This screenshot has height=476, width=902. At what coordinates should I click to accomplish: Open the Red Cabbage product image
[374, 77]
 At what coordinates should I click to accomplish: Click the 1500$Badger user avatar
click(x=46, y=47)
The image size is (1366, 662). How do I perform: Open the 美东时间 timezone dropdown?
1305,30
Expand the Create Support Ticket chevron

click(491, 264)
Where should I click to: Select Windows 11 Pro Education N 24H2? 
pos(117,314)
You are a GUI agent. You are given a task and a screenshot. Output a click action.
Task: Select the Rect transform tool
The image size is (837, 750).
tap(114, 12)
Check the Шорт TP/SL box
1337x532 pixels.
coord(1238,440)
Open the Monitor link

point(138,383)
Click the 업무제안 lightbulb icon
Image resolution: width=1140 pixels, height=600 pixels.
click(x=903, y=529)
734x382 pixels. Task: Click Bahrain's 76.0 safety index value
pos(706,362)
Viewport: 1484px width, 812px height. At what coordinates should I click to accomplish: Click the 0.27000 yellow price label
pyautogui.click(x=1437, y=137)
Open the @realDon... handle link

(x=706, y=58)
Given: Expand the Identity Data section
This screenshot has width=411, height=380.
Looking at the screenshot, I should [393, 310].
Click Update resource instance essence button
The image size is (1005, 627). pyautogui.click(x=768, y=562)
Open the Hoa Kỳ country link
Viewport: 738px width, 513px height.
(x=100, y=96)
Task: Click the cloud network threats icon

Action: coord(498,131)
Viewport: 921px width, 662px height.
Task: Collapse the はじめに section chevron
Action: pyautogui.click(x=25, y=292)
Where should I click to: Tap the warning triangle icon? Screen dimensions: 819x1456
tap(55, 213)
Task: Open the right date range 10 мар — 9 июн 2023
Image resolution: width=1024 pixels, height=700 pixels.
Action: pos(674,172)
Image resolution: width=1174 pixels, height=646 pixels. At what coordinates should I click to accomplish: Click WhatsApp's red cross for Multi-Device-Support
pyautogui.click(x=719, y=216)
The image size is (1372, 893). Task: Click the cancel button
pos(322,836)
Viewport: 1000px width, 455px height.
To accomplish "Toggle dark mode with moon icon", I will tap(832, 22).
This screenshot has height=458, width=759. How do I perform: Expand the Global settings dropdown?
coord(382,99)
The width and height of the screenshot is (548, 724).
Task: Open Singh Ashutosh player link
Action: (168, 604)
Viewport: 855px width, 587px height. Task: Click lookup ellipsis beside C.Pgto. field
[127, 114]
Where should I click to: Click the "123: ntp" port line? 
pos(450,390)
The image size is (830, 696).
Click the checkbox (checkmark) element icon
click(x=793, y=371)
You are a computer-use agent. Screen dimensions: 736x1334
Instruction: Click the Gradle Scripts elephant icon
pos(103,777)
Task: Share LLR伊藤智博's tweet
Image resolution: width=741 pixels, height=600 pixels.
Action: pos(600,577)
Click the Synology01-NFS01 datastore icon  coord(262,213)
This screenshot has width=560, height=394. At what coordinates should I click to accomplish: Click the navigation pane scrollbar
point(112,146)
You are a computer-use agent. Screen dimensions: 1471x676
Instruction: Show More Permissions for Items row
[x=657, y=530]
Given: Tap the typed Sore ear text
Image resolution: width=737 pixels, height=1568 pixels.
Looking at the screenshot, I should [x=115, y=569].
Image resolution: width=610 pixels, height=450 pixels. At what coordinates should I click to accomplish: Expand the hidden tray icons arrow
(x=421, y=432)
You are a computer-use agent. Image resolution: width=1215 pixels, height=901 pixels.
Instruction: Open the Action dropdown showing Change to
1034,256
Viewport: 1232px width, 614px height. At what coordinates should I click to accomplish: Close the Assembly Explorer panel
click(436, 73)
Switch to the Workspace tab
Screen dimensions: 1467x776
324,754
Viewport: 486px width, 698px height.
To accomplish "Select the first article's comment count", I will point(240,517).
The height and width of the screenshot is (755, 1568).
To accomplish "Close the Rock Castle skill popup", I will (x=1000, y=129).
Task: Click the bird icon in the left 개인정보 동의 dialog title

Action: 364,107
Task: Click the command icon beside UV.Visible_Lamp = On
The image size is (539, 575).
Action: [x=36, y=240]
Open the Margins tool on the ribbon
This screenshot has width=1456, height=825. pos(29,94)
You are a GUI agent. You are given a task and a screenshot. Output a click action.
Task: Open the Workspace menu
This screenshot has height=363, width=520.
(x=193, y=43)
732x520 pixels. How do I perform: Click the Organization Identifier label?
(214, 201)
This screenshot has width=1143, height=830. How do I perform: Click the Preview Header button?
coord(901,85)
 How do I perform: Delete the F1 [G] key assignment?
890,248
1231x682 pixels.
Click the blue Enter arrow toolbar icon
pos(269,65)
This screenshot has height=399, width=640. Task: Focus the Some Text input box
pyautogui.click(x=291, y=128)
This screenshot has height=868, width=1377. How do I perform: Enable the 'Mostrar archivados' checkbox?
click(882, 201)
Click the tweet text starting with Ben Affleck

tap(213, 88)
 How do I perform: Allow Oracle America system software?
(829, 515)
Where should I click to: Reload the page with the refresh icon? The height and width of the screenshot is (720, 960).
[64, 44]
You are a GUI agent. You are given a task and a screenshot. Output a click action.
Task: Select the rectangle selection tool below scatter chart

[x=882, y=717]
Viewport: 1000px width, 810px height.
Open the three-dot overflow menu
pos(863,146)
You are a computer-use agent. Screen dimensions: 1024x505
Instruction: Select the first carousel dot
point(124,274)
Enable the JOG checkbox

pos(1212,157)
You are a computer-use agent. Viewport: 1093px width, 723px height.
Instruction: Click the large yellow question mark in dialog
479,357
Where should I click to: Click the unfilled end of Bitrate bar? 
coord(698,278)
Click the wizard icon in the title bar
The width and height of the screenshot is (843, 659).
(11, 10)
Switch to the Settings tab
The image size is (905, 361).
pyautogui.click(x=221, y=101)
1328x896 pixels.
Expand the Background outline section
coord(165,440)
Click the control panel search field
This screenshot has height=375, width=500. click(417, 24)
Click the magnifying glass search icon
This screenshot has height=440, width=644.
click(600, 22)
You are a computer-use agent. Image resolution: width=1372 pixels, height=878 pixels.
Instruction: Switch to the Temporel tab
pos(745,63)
++++++++++
WORK TO COMPLETE:
Among the lines above, find those that contain the word "Workspace" and copy them.

ANSWER SECTION:
Switch to the Workspace tab
Task: Open the Workspace menu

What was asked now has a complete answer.